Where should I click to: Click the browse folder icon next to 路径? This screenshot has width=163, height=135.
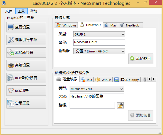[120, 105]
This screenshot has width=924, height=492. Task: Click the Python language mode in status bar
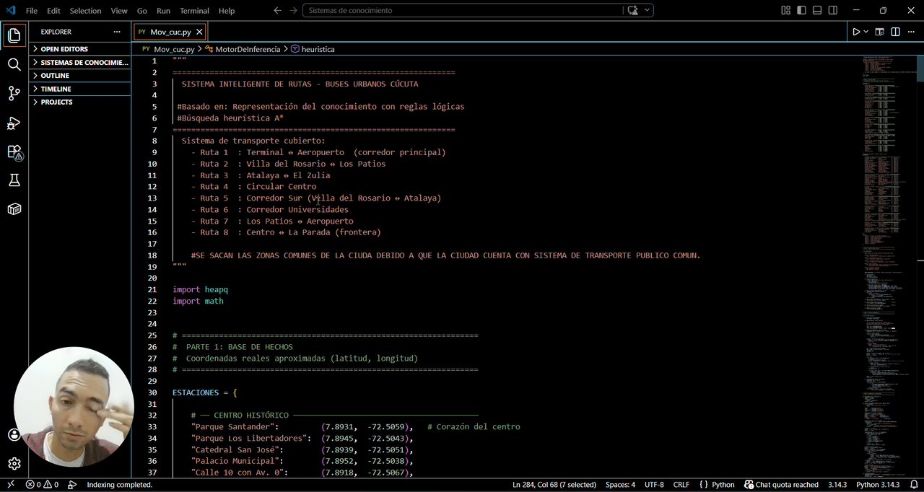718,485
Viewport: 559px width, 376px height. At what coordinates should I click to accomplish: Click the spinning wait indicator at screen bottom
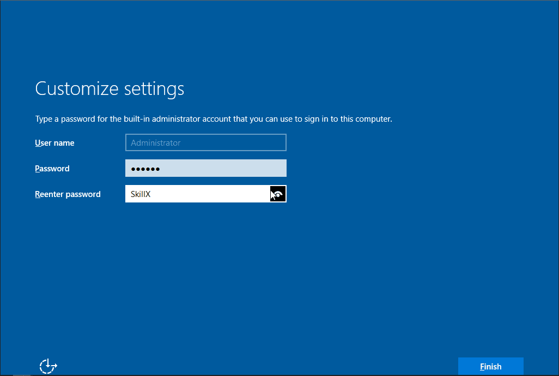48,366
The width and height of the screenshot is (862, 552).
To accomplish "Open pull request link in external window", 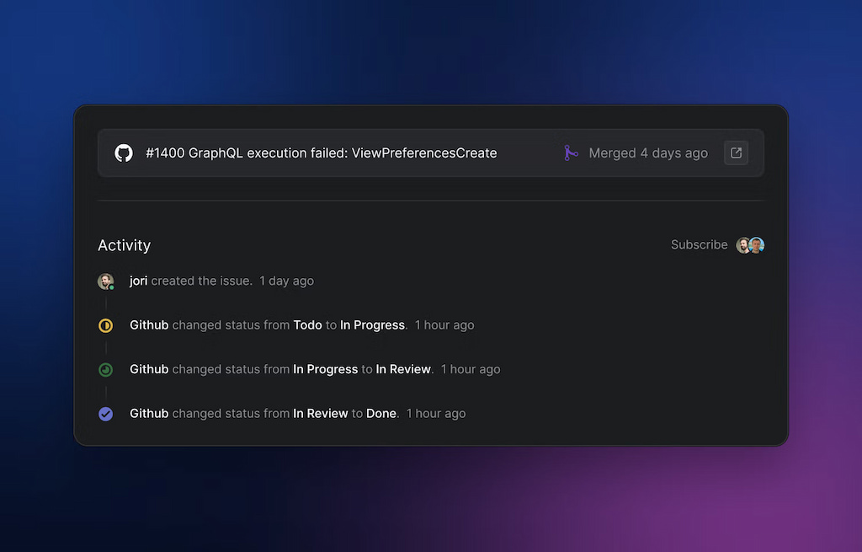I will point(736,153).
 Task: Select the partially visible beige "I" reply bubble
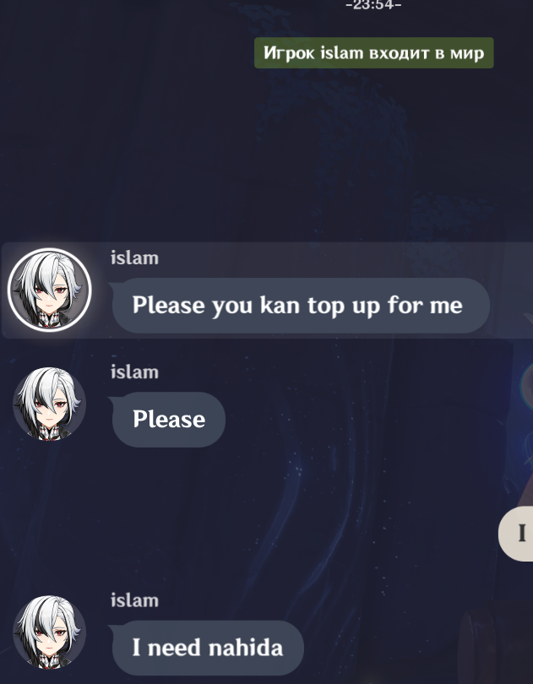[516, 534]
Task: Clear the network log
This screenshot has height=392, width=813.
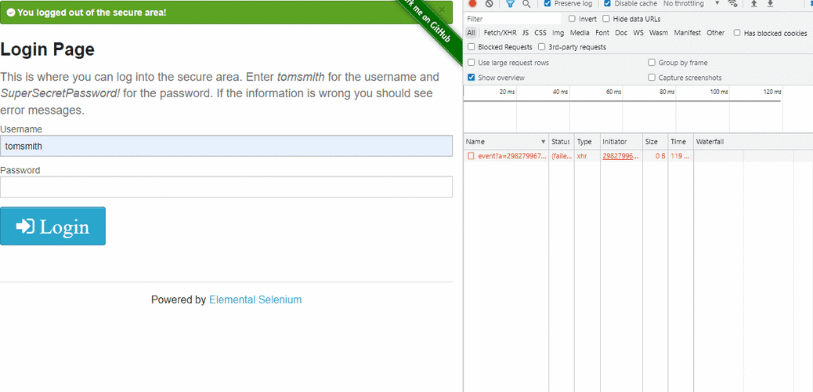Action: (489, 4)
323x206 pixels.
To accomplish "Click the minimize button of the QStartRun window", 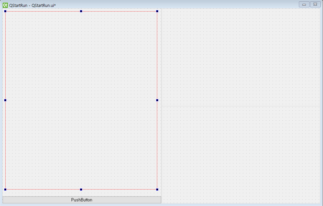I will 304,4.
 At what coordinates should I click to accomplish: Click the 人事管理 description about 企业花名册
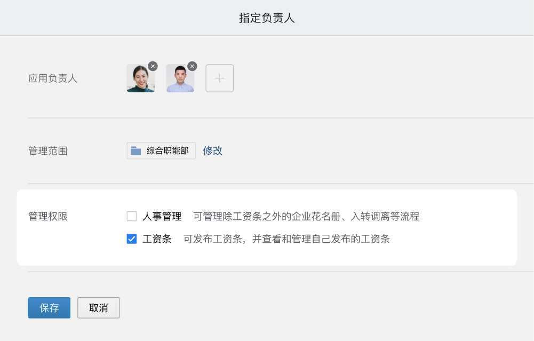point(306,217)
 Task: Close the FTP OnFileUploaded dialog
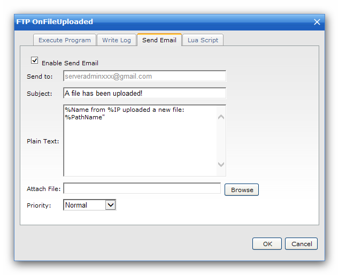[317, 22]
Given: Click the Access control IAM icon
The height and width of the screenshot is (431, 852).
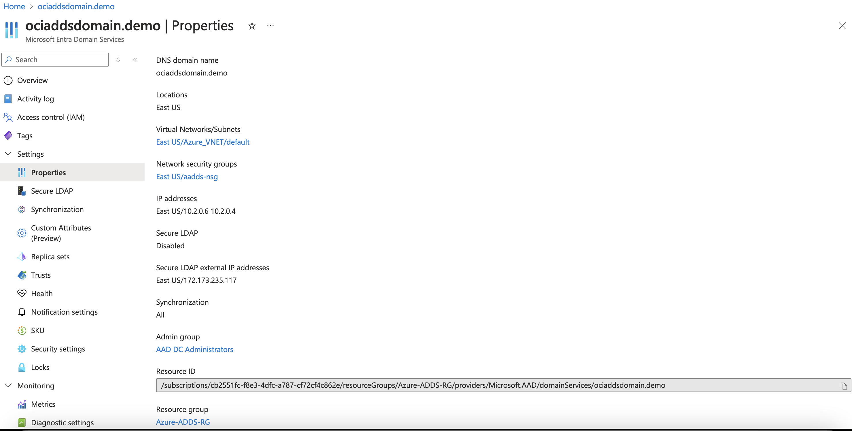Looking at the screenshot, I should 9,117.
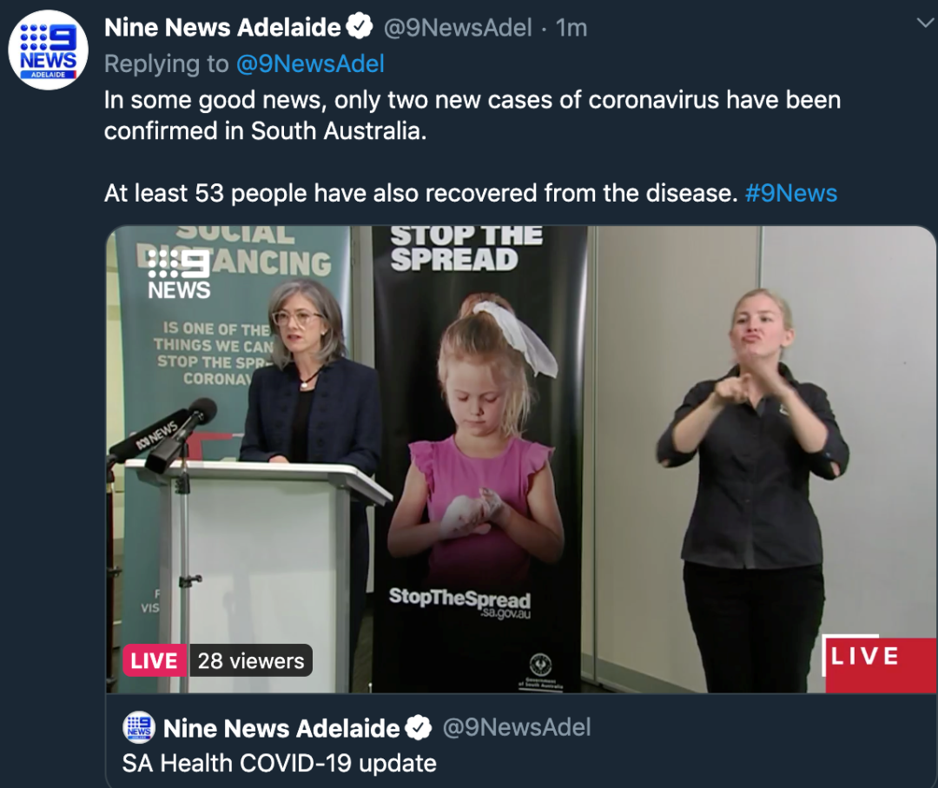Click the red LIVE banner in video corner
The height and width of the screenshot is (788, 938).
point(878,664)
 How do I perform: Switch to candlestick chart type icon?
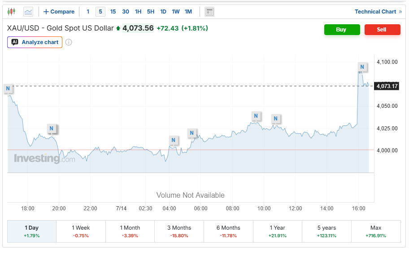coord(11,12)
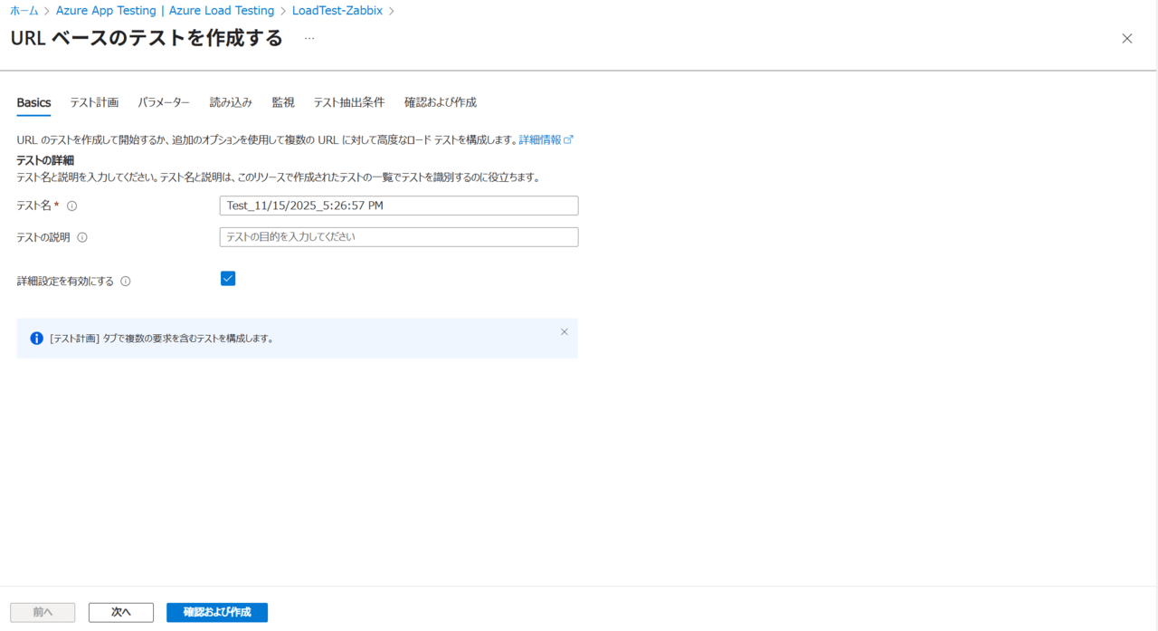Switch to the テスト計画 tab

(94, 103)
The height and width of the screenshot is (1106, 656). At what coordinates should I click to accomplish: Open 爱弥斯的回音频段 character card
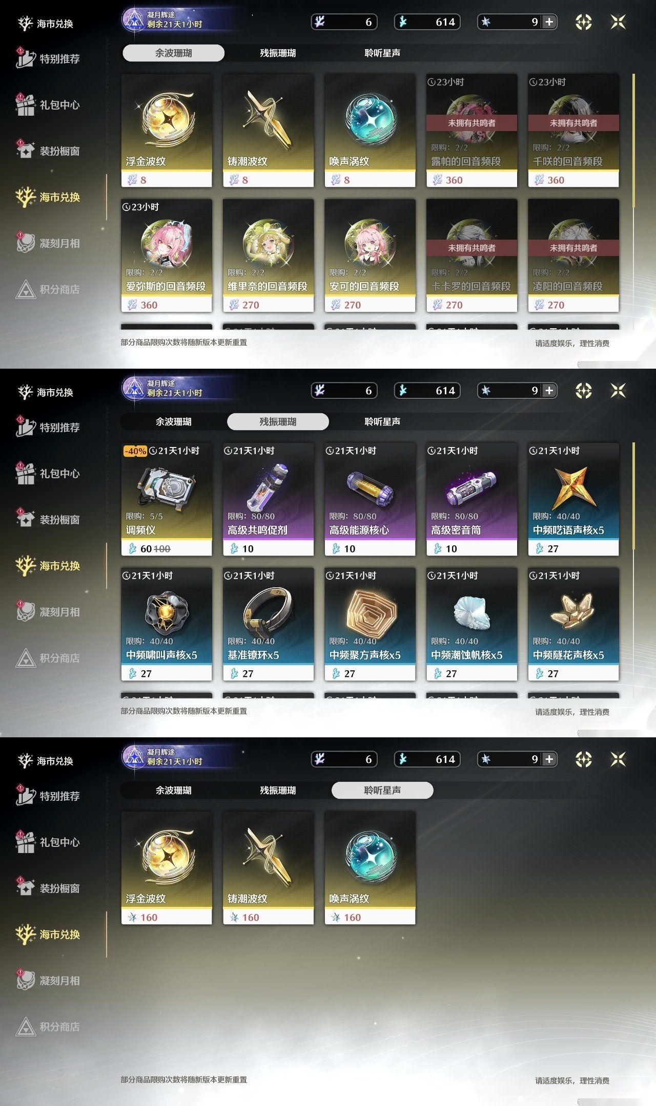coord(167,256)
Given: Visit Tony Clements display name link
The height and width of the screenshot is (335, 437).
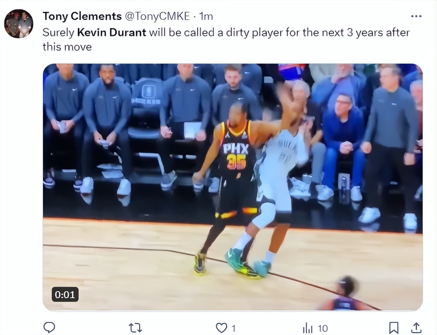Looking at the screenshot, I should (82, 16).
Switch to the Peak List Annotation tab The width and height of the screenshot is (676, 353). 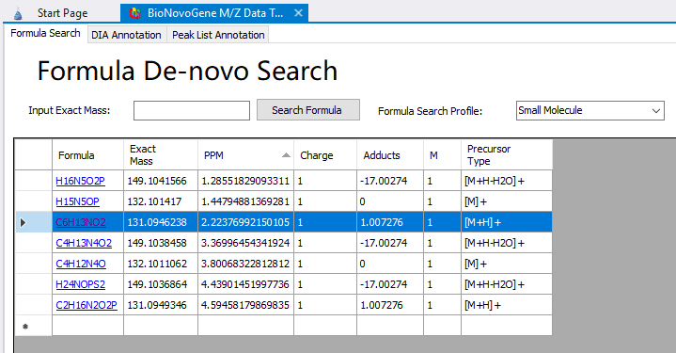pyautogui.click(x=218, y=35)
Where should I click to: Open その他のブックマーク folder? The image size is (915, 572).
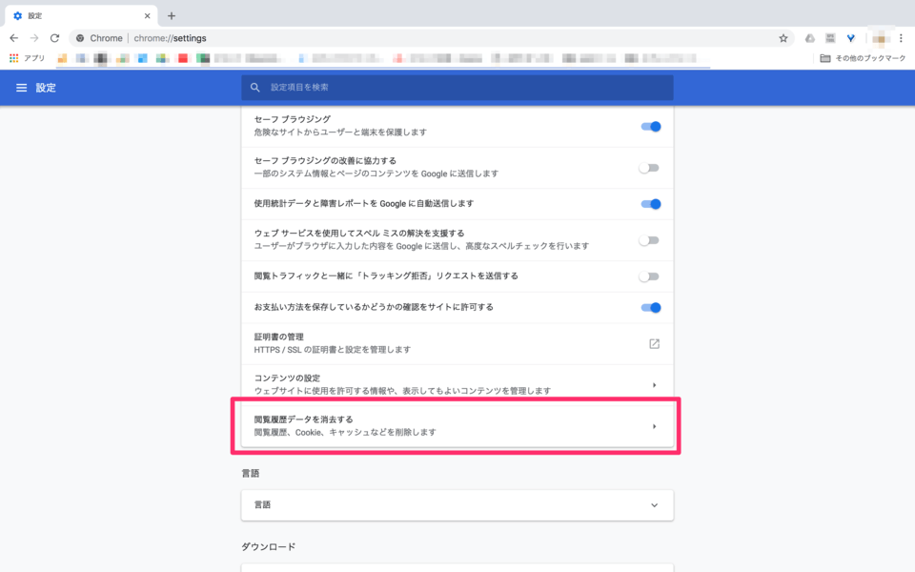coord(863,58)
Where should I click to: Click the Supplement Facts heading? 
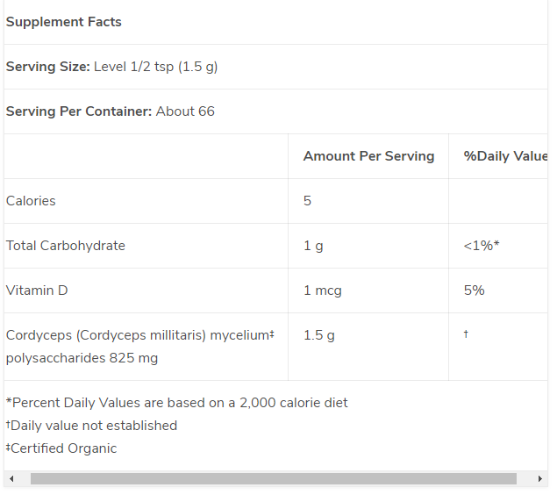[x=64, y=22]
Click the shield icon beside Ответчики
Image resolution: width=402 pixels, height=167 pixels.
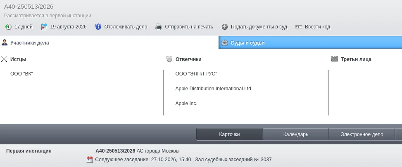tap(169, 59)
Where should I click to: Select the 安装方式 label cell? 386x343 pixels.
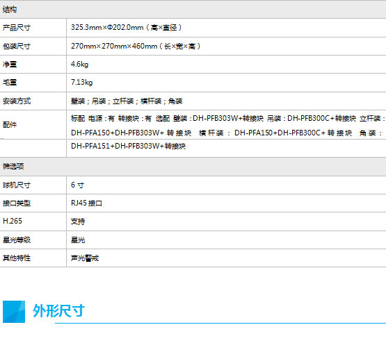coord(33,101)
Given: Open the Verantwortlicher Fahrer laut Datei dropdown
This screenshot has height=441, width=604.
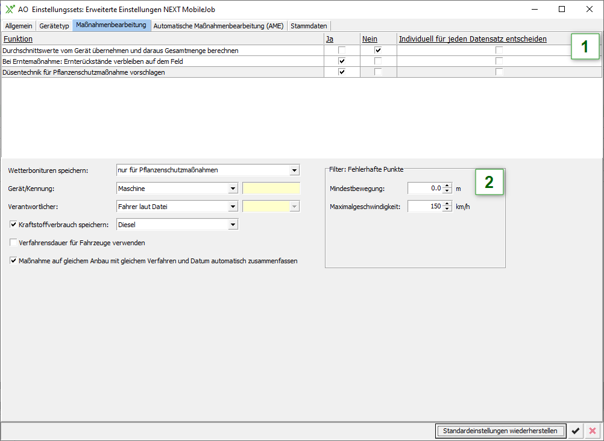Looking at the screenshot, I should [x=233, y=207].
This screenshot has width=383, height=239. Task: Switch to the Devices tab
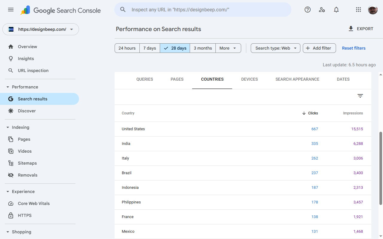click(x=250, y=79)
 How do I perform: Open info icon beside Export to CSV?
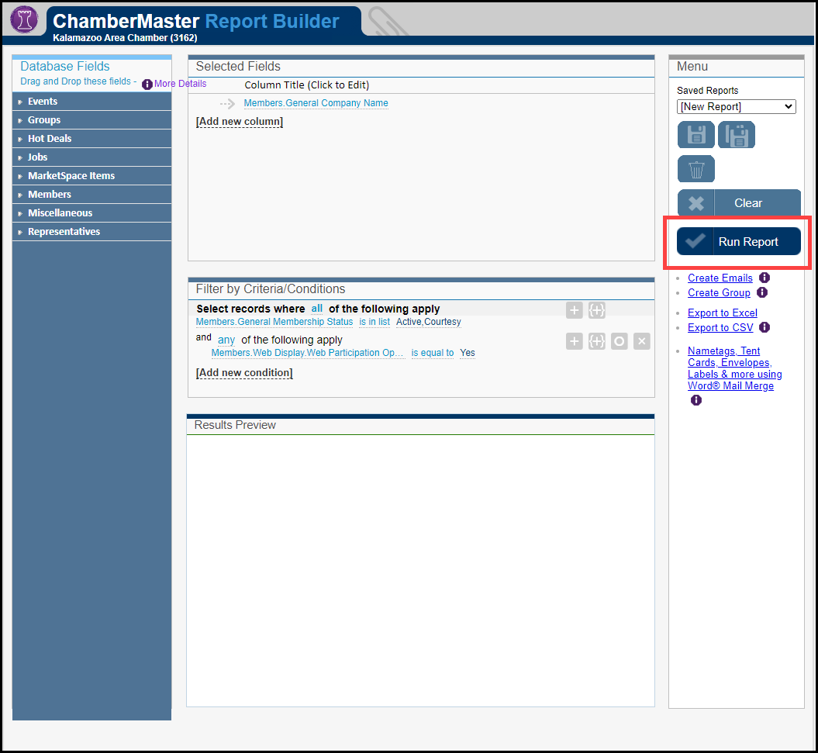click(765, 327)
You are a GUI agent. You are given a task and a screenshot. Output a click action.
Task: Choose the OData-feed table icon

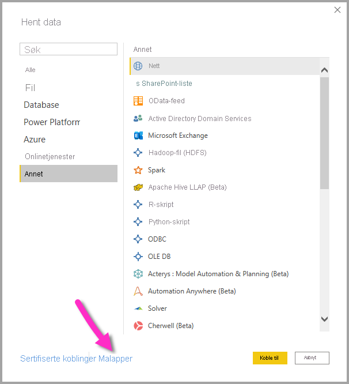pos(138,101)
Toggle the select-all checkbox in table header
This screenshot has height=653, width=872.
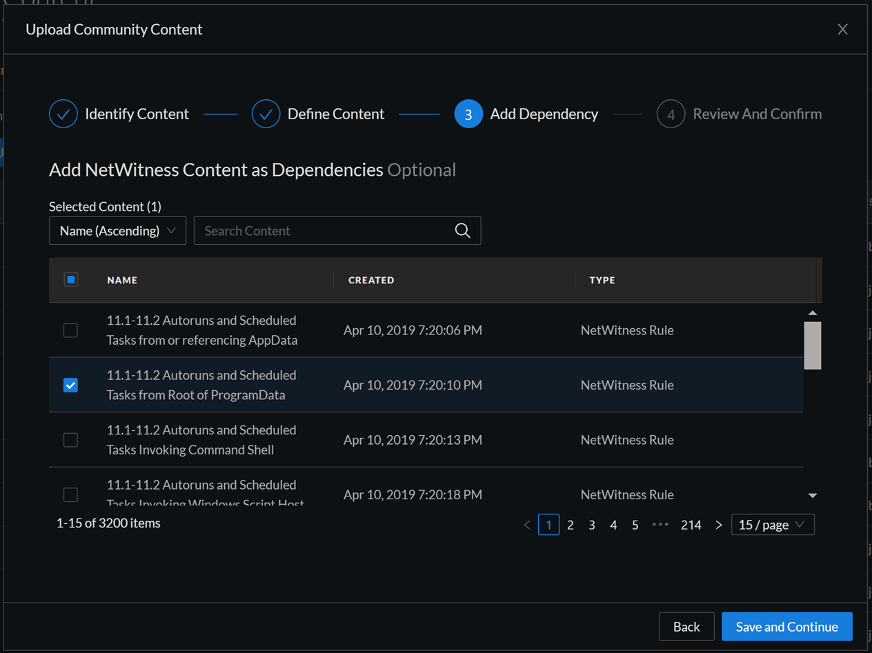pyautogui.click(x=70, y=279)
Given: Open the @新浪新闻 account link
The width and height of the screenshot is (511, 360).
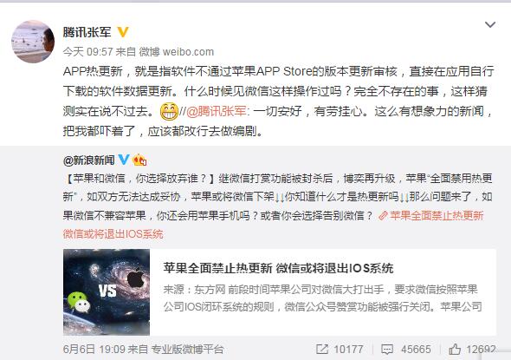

··········

HOW TO COMPLETE THIS TASK: Starting at the line containing "Given: Open the Verantwortlicher" and stopping at the line containing "Given: Open the @新浪新闻 account link", output each line exactly as it appears above. Leave out the pictures.

SOLUTION FOR THIS EXERCISE:
Given: Open the Verantwortlicher Fahrer laut Datei dropdown
This screenshot has height=441, width=604.
Looking at the screenshot, I should [x=233, y=207].
This screenshot has width=383, height=239. Task: Switch to the Devices tab
click(x=250, y=79)
 How do I perform: Open info icon beside Export to CSV?
click(765, 327)
You are a GUI agent. You are given a task and a screenshot. Output a click action.
Task: Choose the OData-feed table icon

pos(138,101)
Toggle the select-all checkbox in table header
This screenshot has height=653, width=872.
pyautogui.click(x=70, y=279)
Given: Open the @新浪新闻 account link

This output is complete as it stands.